The evidence is that plaintiff has severe emphysema, an obstructive lung disease, which is disabling. Plaintiff suffers from shortness of breath that is a consequence of his emphysema and was placed on oxygen for this condition. The competent evidence is that plaintiff's emphysema and COPD is the result of cigarette smoking. Even if the appellate courts should find that the majority is correct in concluding that plaintiff has asbestosis, the majority's legal conclusion that plaintiff is totally disabled from this condition is error. Plaintiff has the burden to prove that the total incapacity for work results from the injury (disease). N.C. GEN. STAT. §§ 97-29, 97-64; see Lanning v. Fieldcrest Cannon, supra; Burwell v. Winn-Dixie, 114 N.C. App. 69, 441 S.E.2d 145 (1994). Dr. Garland, as well as others, has testified a person with asbestosis is not necessarily impaired. Therefore, a finding of asbestosis does not equate to disability or impairment. The evidence is that plaintiff has unrelated obstructive disease (emphysema) that severely limits his ability to work, however, there is no showing that he has restrictive disease (such as asbestosis) that contributes to his inability to work. Plaintiff is disabled as a result of his non-compensable obstructive disease (emphysema) irrespective of whether he has asbestosis. Plaintiff has not established that he has a restrictive impairment or other condition associated with asbestosis that precludes his ability to work. Plaintiff is not entitled to § 97-29 benefits for alleged asbestosis.
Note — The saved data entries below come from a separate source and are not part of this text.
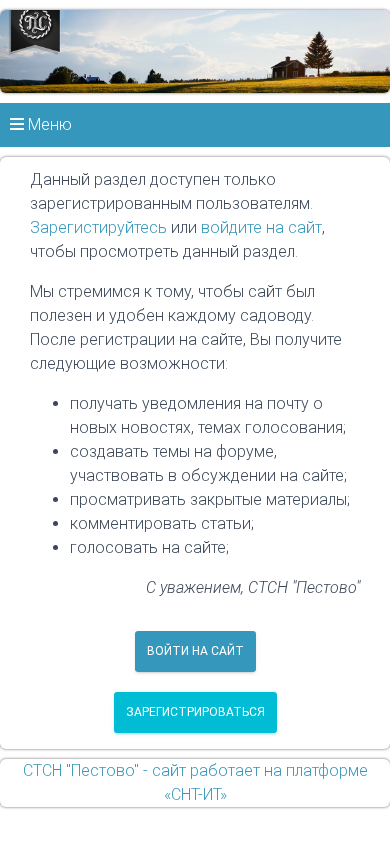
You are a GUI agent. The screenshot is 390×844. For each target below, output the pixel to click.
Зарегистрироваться (195, 712)
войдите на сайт (261, 227)
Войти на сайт (195, 651)
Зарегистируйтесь (98, 227)
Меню (48, 124)
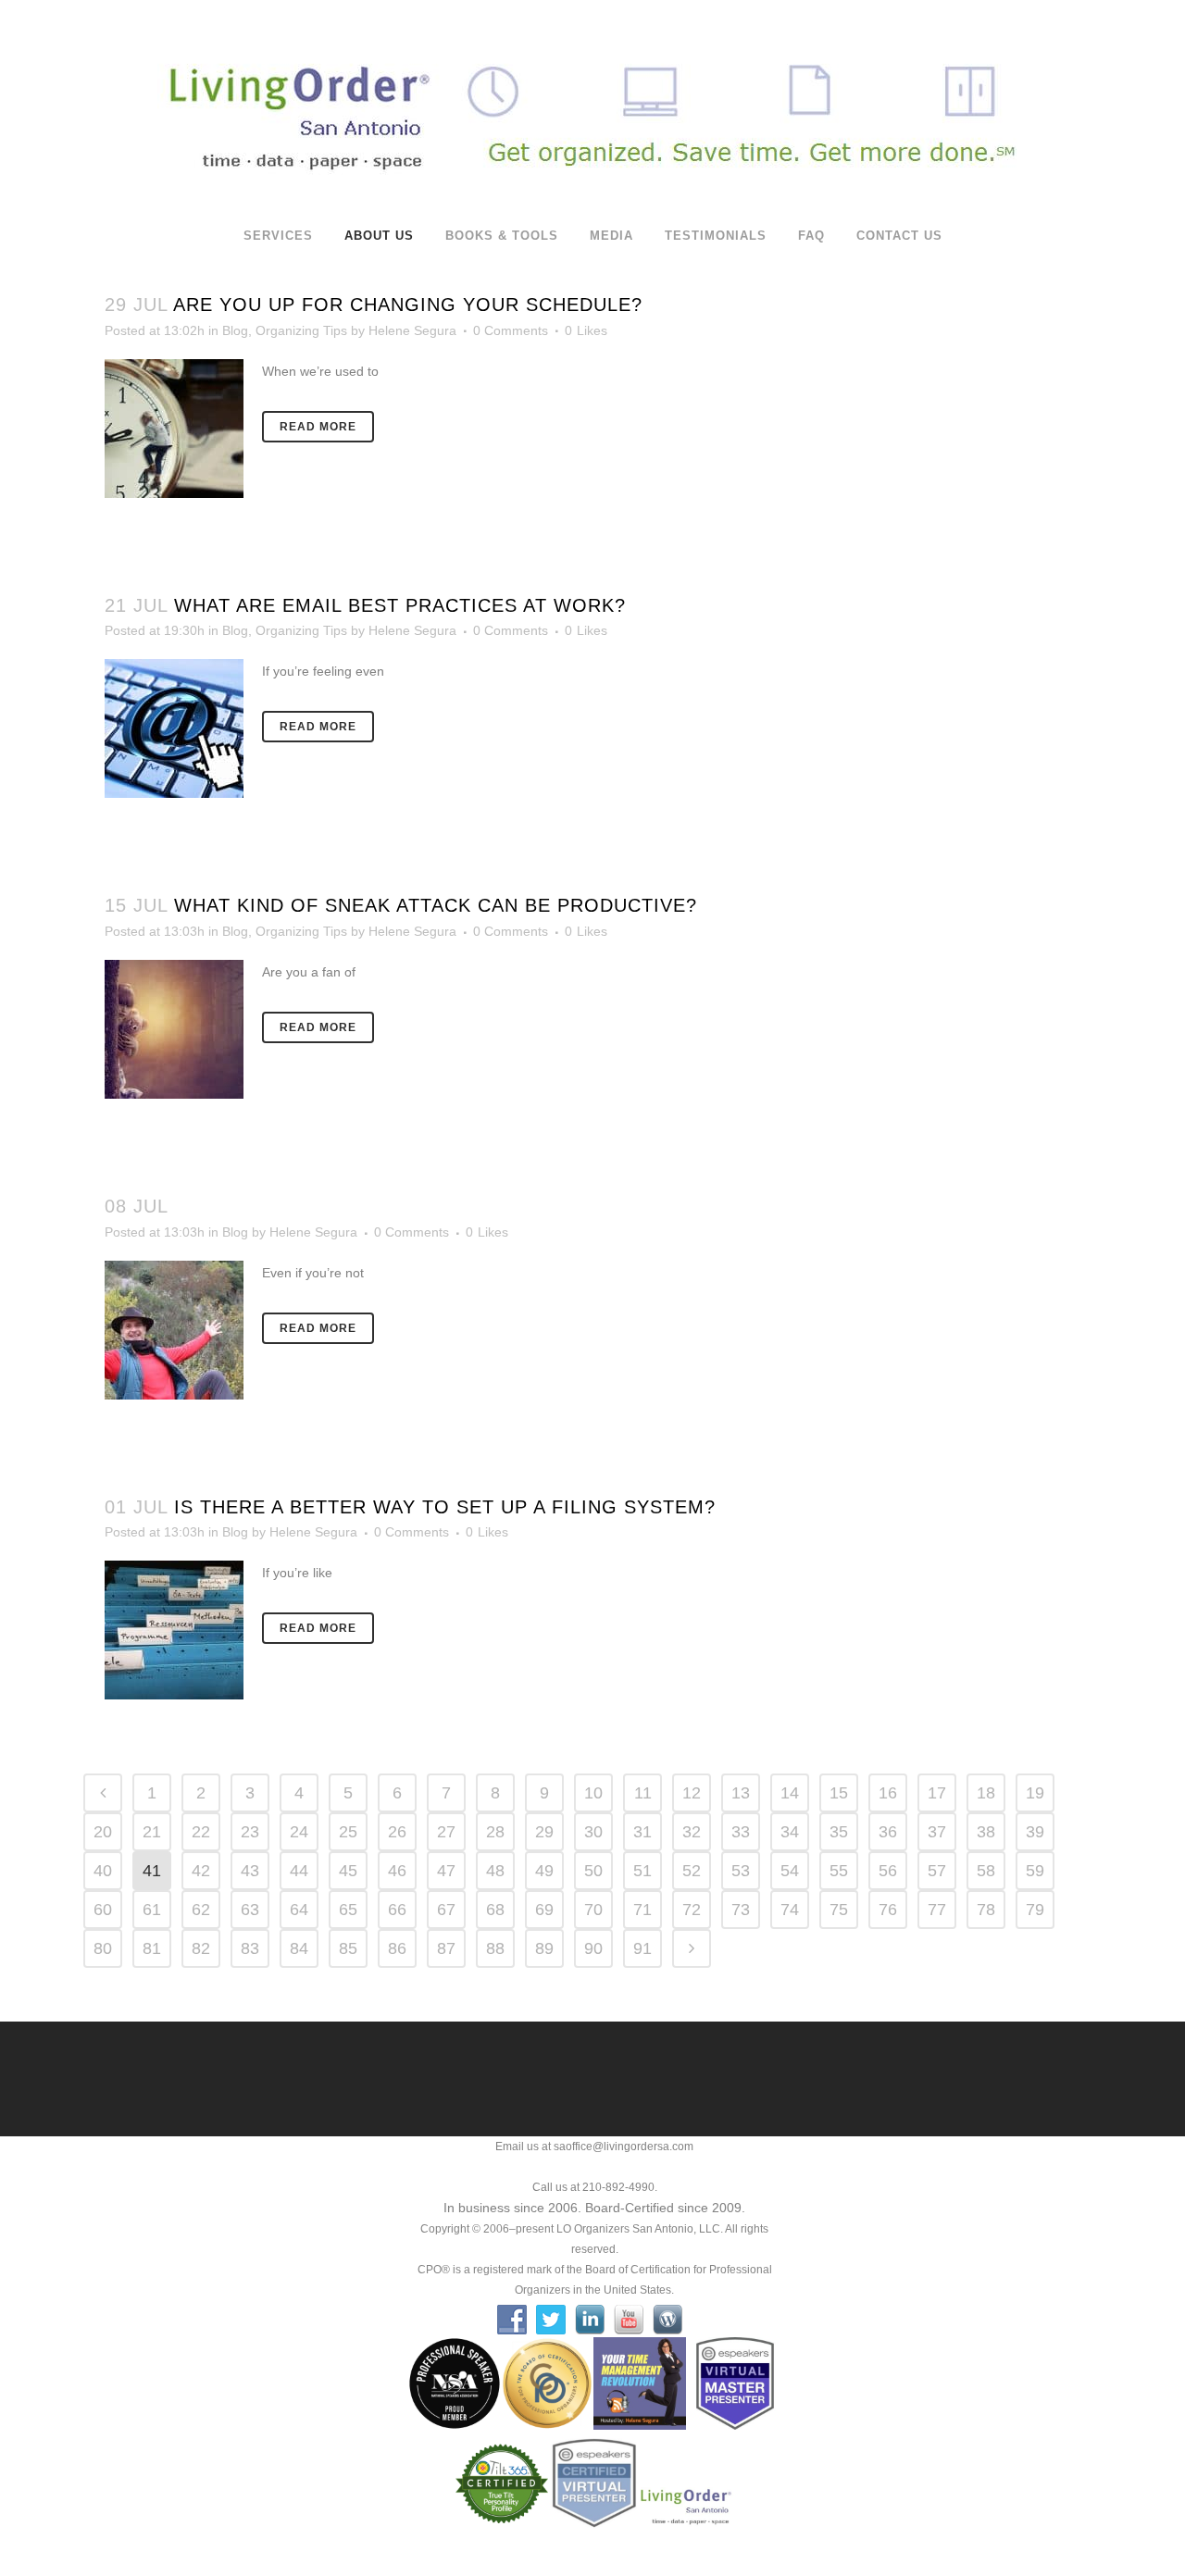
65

I further disagree with the majority's award of $20,000 per lung pursuant to § 97-31. As stated above, plaintiff's injury to lungs is due to non-compensable emphysema and not for alleged asbestosis. Plaintiff has no restrictive impairment or other lung impairment that is related to alleged asbestosis. Therefore, recovery under this provision is not justified.
I further disagree with the majority's award of § 97-31 benefits in addition to § 97-29 benefits. Plaintiff is entitled to receive the more munificent recovery available for his injury; however, is not entitled to a double recovery. Thus, plaintiff is not entitled to recover under both § 97-29 and § 97-31. See Gupton v. BuildersTransport, 320 N.C. 38, 357 S.E.2d 674 (1987); Strickland v. BurlingtonIndus., 87 N.C. App. 507, 361 S.E.2d 394 (1987). The majority errs in awarding both benefits, particularly since the § 97-29 award and the § 97-31 award are for injury to the same part of the body, the lungs.